Your goal:
Output only the lines from the one holding "Contact (161, 2541)" to the end of the data below, please, copied exactly.

[Records excerpted from a collection]
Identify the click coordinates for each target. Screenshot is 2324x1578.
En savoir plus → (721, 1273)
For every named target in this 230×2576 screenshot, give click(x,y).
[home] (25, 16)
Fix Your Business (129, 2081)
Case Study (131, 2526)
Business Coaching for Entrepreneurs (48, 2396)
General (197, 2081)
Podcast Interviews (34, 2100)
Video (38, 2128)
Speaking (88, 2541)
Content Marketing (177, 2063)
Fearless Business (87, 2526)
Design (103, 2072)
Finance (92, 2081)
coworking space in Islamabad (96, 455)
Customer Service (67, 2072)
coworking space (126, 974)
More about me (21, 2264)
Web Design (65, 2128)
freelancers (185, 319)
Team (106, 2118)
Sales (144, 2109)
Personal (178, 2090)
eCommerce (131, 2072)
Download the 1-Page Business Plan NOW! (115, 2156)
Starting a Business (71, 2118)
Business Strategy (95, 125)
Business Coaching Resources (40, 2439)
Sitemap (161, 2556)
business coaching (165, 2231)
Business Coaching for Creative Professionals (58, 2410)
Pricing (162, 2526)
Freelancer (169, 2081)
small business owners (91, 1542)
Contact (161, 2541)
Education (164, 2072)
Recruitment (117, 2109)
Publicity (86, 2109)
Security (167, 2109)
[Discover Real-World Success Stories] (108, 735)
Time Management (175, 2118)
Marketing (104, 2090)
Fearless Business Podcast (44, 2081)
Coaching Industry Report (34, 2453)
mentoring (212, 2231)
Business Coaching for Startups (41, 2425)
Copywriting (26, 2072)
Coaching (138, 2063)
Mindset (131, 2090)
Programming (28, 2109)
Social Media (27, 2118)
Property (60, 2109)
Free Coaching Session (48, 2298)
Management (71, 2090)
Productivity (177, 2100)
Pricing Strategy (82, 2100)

Task result:
Contact (161, 2541)
Education (164, 2072)
Recruitment (117, 2109)
Publicity (86, 2109)
Security (167, 2109)
[Discover Real-World Success Stories] (108, 735)
Time Management (175, 2118)
Marketing (104, 2090)
Fearless Business Podcast (44, 2081)
Coaching Industry Report (34, 2453)
mentoring (212, 2231)
Business Coaching for Startups (41, 2425)
Copywriting (26, 2072)
Coaching (138, 2063)
Mindset (131, 2090)
Programming (28, 2109)
Social Media (27, 2118)
Property (60, 2109)
Free Coaching Session (48, 2298)
Management (71, 2090)
Productivity (177, 2100)
Pricing Strategy (82, 2100)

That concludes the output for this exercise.